- Born: 1846 West Chester, Pennsylvania
- Died: January 4, 1888 (aged 41–42) Xenia, Ohio
- Other names: Eunice Lindsay
- Education: M.D., Howard University College of Medicine, 1877
- Occupation: Physician
- Spouse: Frank T. Lindsay ​(m. 1877)​
- Parent(s): Abraham D. Shadd Harriet Burton Parnell
- Relatives: Mary Ann Shadd (sister) Isaac Shadd (brother)

= Eunice P. Shadd =

Canadian-American physician

Eunice P. Shadd, also known as Eunice Lindsay (1846 – January 4, 1888), was an American-Canadian physician born in Pennsylvania and raised in Chatham, Ontario. She was the first black woman to graduate from Howard University College of Medicine.

== Early life ==
Eunice Shadd was born in 1846 in West Chester, Pennsylvania. (Note: From the 1850 census, Isaac was born in 1829 or 1830. He was the oldest of the siblings at home. Both Isaac and Amelia were born in Delaware. The rest of the children - Joseph, Sinclair, Emeline, Garrison, Sarah, Ada, Abraham, Eunice, and Sarah - were born in Pennsylvania.
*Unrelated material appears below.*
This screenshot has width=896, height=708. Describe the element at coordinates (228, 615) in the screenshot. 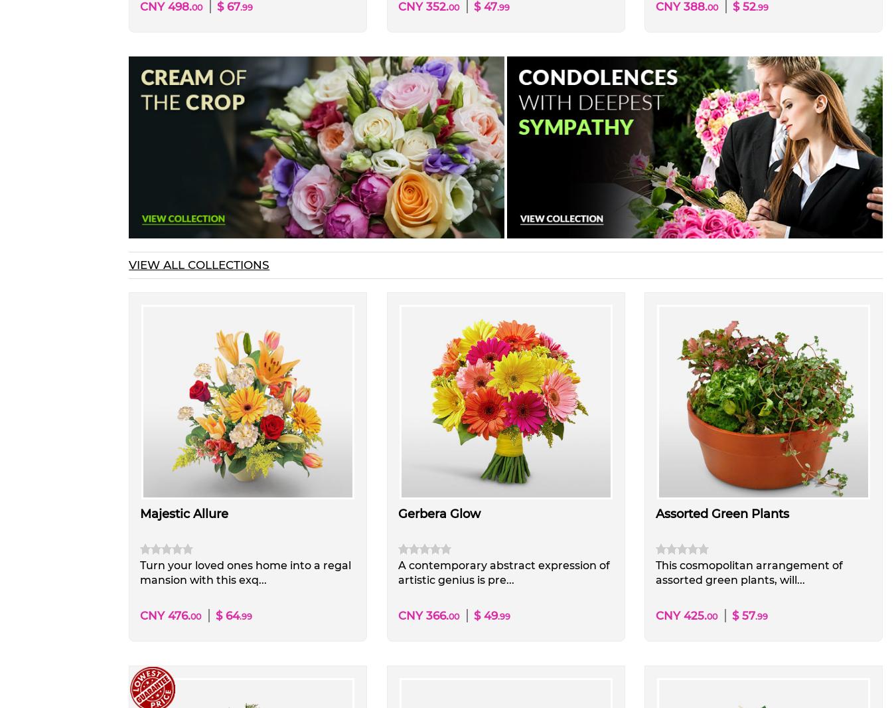

I see `'$ 64'` at that location.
Harriet (49) was born in North Carolina, as was a woman old enough to be her mother, Mary Burton (70).) She was raised Catholic as one of 13 children born to Abraham D. Shadd and Harriet Burton Parnell, who were free African-Americans. Her father was a conductor on the Underground Railroad and known throughout anti-slavery activists.
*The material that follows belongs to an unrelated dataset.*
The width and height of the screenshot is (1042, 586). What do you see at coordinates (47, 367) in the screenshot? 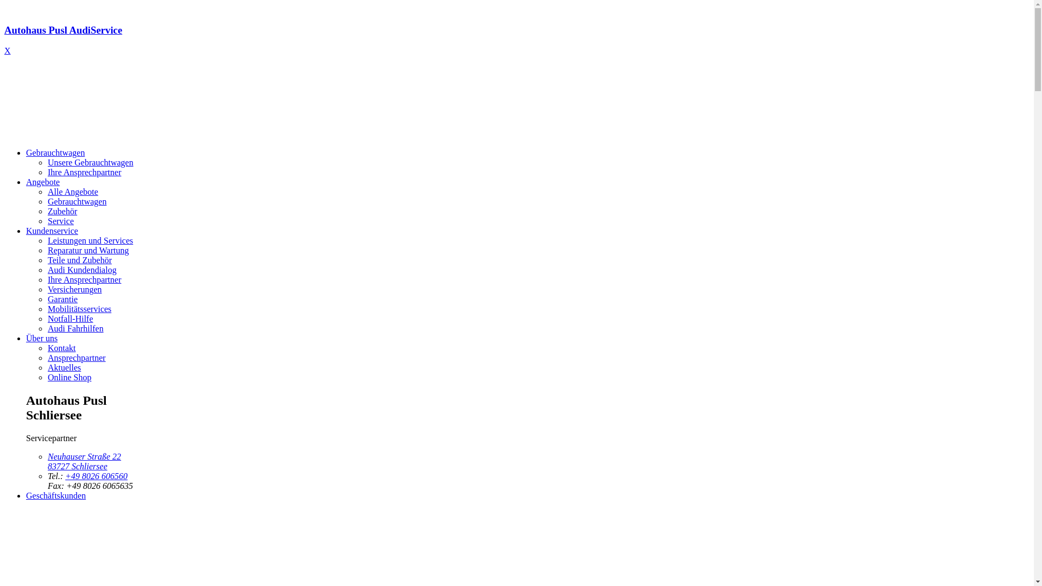
I see `'Aktuelles'` at bounding box center [47, 367].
Abraham moved his family in 1853 to Canada West (Ontario after Canadian confederation in 1867). Abraham was a landowner, politician, activist, and a farmer. (Note: Her siblings, Isaac Shadd and Mary Ann Shadd, moved to Ontario, Canada about the time that the Fugitive Slave Act of 1850 (September 18, 1850) was enacted that made it easier for slave takers to take runaway and free people into slavery from northern states. Mary Ann had written a pamphlet, "A Plea for Emigration, or Notes on Canada West in Its Moral, Social and Political Aspect" that informed free and enslaved blacks of the benefits of moving to Canada for freedom.) He continued his efforts to aid people escape slavery in Canada. Her siblings were well-educated, many of her sisters were teachers. Her oldest sister, Mary Ann Shadd, became a prominent journalist. Her brother Isaac Shadd (also known as I.D. Shadd) was a prominent and influential newspaper publisher, printer, and bookkeeper before he became Speaker of the Mississippi House of Representatives. (Note: A newspaper said that her brother J.D. Shadd was a Speaker of the Mississippi House of Representatives, which may be confused with her brother Isaac (I.D.) Shadd.)

==Adulthood==
Eunice Shadd left Canada and moved to Washington, D.C. to be with her siblings Mary Ann and Abraham. She enrolled in the Howard University Normal School in 1870 and graduated in 1872. Shadd taught public school, and then enrolled in Howard's medical program in 1875. At Howard, Shadd studied with Charles Purvis.

Shadd graduated from Howard University College of Medicine in 1877. That same year, she married Dr. Frank T. Lindsay, who had graduated from the Howard medical program in 1875. The couple then moved to Xenia, Ohio, where both practiced medicine.

==Personal life==

Shadd married Frank T. Lindsay, who was born in Jamestown, North Carolina, on December 28, 1849. He attended Oberlin College, Santhale Seminary, and Howard University College of Medicine, graduating in 1875 with a medical degree.

Eunice Shadd died on January 4, 1888, in Xenia. She is buried in Chatham Kent, Ontario Lindsay remarried after Shadd's death.